What you will do: The lines to copy are those in the listing that hold the word "agent".

Given data:
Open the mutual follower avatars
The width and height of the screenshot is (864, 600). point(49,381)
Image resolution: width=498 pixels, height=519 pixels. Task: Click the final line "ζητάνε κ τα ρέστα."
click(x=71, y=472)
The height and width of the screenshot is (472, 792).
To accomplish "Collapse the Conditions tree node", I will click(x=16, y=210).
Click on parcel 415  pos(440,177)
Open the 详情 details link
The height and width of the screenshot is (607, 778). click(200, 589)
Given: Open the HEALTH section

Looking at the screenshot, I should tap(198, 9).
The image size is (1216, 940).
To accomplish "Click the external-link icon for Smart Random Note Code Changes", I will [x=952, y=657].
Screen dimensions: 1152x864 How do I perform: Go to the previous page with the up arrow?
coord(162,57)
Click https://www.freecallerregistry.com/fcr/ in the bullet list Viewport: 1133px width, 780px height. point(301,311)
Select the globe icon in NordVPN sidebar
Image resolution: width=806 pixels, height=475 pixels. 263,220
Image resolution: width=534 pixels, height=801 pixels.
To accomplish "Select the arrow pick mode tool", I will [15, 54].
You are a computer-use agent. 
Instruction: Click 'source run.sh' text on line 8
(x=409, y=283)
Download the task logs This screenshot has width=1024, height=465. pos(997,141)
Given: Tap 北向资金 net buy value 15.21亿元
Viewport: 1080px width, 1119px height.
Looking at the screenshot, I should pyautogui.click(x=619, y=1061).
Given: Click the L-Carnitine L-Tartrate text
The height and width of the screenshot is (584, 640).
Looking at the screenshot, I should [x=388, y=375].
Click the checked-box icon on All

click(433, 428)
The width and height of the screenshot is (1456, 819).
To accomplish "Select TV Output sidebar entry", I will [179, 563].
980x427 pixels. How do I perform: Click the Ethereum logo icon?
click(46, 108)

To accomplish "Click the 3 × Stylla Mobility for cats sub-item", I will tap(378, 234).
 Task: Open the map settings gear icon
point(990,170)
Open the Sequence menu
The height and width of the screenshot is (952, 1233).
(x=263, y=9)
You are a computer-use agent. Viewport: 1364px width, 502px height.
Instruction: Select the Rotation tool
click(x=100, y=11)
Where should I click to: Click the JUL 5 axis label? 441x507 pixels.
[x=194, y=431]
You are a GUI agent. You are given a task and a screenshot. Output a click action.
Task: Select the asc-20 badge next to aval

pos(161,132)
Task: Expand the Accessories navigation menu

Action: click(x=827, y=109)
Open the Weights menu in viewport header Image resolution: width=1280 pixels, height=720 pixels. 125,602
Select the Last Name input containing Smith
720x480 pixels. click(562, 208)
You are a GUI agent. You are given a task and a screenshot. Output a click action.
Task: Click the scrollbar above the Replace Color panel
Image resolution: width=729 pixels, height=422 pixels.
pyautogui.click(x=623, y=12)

Result of the exercise:
You are a computer-use agent. 
You are a computer-use agent. Viewport: 1364px width, 502px height.
You are a GUI agent. You are given a task and a screenshot. Output a click action.
You are a GUI agent. You are given a task and a screenshot. Output a click action.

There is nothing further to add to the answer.